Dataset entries
------------------------------------

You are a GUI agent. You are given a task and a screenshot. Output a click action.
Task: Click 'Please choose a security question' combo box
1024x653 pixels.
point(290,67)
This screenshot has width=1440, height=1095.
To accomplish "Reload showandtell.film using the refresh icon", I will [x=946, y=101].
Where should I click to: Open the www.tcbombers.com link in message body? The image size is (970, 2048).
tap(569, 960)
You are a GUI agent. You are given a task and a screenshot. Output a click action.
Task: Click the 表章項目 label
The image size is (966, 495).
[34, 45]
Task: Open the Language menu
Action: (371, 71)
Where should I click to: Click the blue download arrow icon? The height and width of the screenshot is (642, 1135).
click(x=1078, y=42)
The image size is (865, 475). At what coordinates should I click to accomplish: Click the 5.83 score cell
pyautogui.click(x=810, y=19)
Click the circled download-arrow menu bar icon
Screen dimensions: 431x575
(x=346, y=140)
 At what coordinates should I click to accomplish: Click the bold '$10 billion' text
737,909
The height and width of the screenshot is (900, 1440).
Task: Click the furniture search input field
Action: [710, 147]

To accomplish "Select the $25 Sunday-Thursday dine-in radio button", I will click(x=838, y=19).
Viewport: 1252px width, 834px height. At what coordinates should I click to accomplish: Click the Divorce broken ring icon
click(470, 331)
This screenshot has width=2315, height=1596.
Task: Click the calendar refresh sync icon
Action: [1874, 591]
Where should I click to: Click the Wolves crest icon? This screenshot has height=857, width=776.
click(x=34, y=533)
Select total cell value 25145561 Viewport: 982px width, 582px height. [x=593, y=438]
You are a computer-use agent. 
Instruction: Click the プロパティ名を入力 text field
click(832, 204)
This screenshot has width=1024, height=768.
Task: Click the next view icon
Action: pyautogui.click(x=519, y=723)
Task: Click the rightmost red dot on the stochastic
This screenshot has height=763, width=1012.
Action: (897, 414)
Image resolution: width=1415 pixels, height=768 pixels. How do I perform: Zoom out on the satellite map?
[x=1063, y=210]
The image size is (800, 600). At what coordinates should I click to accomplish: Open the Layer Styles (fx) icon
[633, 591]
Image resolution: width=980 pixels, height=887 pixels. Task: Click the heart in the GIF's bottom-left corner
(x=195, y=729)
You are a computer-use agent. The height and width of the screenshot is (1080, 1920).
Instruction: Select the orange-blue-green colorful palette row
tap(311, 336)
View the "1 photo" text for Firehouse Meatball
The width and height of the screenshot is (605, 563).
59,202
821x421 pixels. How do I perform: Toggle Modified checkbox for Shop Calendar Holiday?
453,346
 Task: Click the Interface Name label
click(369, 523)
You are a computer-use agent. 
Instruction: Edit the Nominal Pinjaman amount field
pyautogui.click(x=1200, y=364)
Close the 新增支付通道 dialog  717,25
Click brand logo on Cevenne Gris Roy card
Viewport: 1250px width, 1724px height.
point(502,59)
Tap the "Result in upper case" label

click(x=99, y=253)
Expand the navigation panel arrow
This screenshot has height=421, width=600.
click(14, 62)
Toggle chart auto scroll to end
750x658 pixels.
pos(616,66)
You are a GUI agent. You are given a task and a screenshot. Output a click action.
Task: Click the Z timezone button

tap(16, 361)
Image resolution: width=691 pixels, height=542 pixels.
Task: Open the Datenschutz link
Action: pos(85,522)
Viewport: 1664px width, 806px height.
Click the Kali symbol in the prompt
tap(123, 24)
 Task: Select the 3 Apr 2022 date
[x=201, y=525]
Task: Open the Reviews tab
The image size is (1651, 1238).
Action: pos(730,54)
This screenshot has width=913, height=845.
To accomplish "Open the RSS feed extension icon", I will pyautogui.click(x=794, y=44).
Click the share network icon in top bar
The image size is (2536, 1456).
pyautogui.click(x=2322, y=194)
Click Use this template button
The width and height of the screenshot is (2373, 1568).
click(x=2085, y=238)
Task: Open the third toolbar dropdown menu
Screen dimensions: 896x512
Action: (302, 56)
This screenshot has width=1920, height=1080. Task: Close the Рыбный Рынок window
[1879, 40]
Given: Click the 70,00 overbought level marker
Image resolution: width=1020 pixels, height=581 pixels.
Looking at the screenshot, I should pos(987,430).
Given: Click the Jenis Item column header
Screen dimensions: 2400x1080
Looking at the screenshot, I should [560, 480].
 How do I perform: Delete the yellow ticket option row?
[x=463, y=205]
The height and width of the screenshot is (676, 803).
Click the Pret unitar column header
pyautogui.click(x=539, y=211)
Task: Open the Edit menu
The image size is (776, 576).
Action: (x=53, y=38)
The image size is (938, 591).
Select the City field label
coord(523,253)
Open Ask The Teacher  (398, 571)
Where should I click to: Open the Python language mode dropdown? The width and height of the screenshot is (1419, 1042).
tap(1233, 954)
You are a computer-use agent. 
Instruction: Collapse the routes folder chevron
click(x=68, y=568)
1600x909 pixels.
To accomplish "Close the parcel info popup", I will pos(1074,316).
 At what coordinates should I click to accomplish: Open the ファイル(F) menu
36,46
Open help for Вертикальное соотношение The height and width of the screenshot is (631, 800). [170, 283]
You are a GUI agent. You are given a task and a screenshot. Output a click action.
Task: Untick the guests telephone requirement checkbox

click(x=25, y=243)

------------------------------------

* [Short exercise]
Format the lines of the entries above, from the line with "Toggle chart auto scroll to end" up to and including the line with "Action: (x=53, y=38)", as a JSON list of strings with one string per line and blank lines omitted.

* [Correct output]
[
  "Toggle chart auto scroll to end",
  "750x658 pixels.",
  "pos(616,66)",
  "You are a GUI agent. You are given a task and a screenshot. Output a click action.",
  "Task: Click the Z timezone button",
  "tap(16, 361)",
  "Image resolution: width=691 pixels, height=542 pixels.",
  "Task: Open the Datenschutz link",
  "Action: pos(85,522)",
  "Viewport: 1664px width, 806px height.",
  "Click the Kali symbol in the prompt",
  "tap(123, 24)",
  " Task: Select the 3 Apr 2022 date",
  "[x=201, y=525]",
  "Task: Open the Reviews tab",
  "The image size is (1651, 1238).",
  "Action: pos(730,54)",
  "This screenshot has width=913, height=845.",
  "To accomplish \"Open the RSS feed extension icon\", I will pyautogui.click(x=794, y=44).",
  "Click the share network icon in top bar",
  "The image size is (2536, 1456).",
  "pyautogui.click(x=2322, y=194)",
  "Click Use this template button",
  "The width and height of the screenshot is (2373, 1568).",
  "click(x=2085, y=238)",
  "Task: Open the third toolbar dropdown menu",
  "Screen dimensions: 896x512",
  "Action: (302, 56)",
  "This screenshot has width=1920, height=1080. Task: Close the Рыбный Рынок window",
  "[1879, 40]",
  "Given: Click the 70,00 overbought level marker",
  "Image resolution: width=1020 pixels, height=581 pixels.",
  "Looking at the screenshot, I should pos(987,430).",
  "Given: Click the Jenis Item column header",
  "Screen dimensions: 2400x1080",
  "Looking at the screenshot, I should [560, 480].",
  " How do I perform: Delete the yellow ticket option row?",
  "[x=463, y=205]",
  "The height and width of the screenshot is (676, 803).",
  "Click the Pret unitar column header",
  "pyautogui.click(x=539, y=211)",
  "Task: Open the Edit menu",
  "The image size is (776, 576).",
  "Action: (x=53, y=38)"
]